For all the misty-eyed rhetoric that is lavished upon Sir Alex Ferguson, the battle-weary, ageing group of players he had left to his successor David Moyes upon his retirement did Manchester United’s most famous son a massive disservice. For inexplicable reasons, a top-class central midfielder hadn’t been signed since Owen Hargreaves in 2007 and, sadly, he hadn’t lasted very long.
Despite the evergreen Paul Scholes’ form, the likes of Anderson and Darron Gibson just weren’t particularly cutting the mustard alongside Michael Carrick. Manchester United were still winning domestic titles, of course, but it was mostly down to their much-vaunted attack. In Europe, they struggled. Badly. The midfield areas they were previously so dominant in had now become a breeding ground for other teams’ attacks.
All the while this exceptional, avant-garde young talent plucked from Le Harve’s youth academy was tearing it up at Carrington. United’s coaching staff were massively excited. They knew exactly how good this kid was going to be.
At nearly 6’2 and powerfully built, Pogba was blessed with a mesmeric touch and an engine that would make a Bugatti Veyron blush.
He most closely resembled a young Patrick Vieira with slightly more offensive guile. It was only a matter of time before he made the midfield his playground. Except it wasn’t.
For some odd reason, Fergie felt he wasn’t ready and nothing encapsulated that more than his decision to play Rafael – a right back – and Ji-Sung Park in midfield for a league cup tie against Blackburn back in December 2011. It’s well known now that, even at a mere 18, it was the straw that broke the camel’s back for Pogba. He wanted out – much to Ferguson’s disgust. How could someone so young show such impatience?

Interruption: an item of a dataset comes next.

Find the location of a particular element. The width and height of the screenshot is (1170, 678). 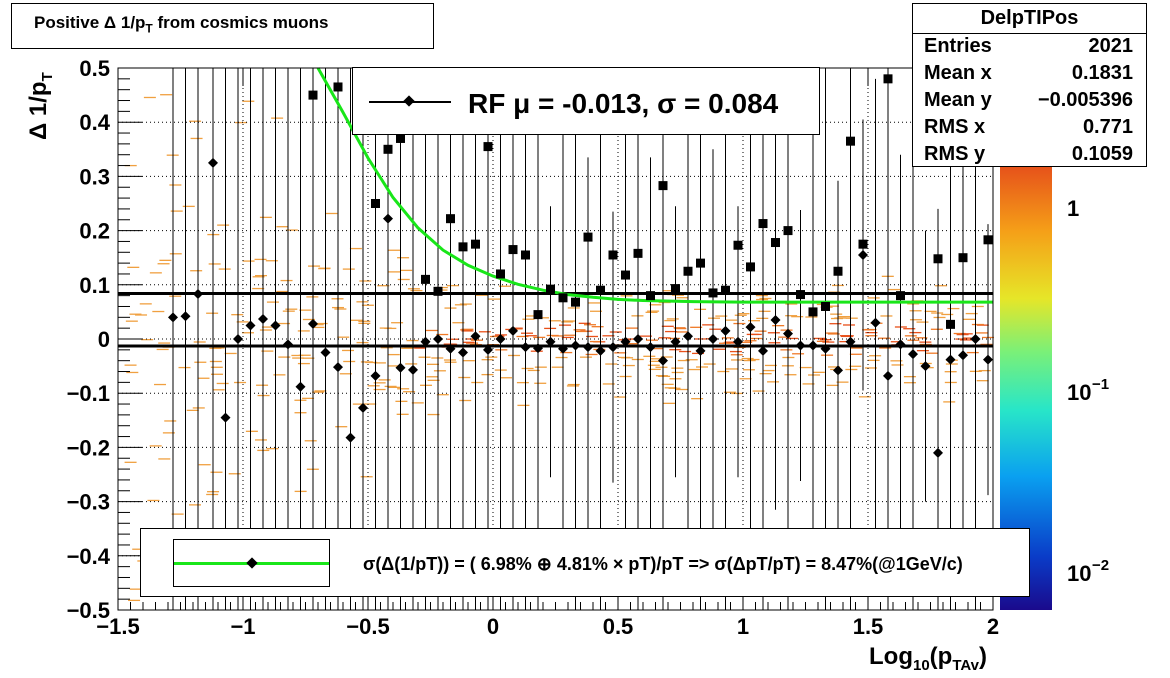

It made no difference. In July 2012, he had signed a four-year deal with the Italian champions, Juventus, with a supposed guarantee of playing-time. That guarantee would never be needed as Pogba earned his starts on pure merit alone. His talent was immediately striking. He started 22 times for Juve in his debut season, scoring 5 goals. Last season that sky rocketed to 45 starts with a further 12 goals and 10 assists. This year Pogba is on course to surpass those records. In just 23 games for the Old Lady of Turin, he has already bagged 7 goals and 3 assists.
Those statistics look impressive on paper but when you actually see it in action, you begin to realise just how frighteningly talented Pogba is. At just 21 he is arguably the best midfielder in the world with years of development ahead of him yet. His distinctive style, with the frosted Mohawk, good looks and cocky self-assuredness, make him highly marketable in a global sense, too. In essence, Pogba is the full package that has hasn’t been seen since the emergence of Cristiano Ronaldo and Lionel Messi.
Sir Alex Ferguson is arguably the best football manager of all time. A titan of the game. A visionary. Calling time back in 2013, he had won an astounding 49 trophies in 35 years as a coach. His career has been defined by ruthlessly brilliant decision-making that was so crucial in much of his teams’ successes. Whether it was team tactics, pivotal substitutions or monumental transfers, Fergie got it spot-on nine times out of ten. Paul Pogba is the one time he got it wrong. Horribly wrong.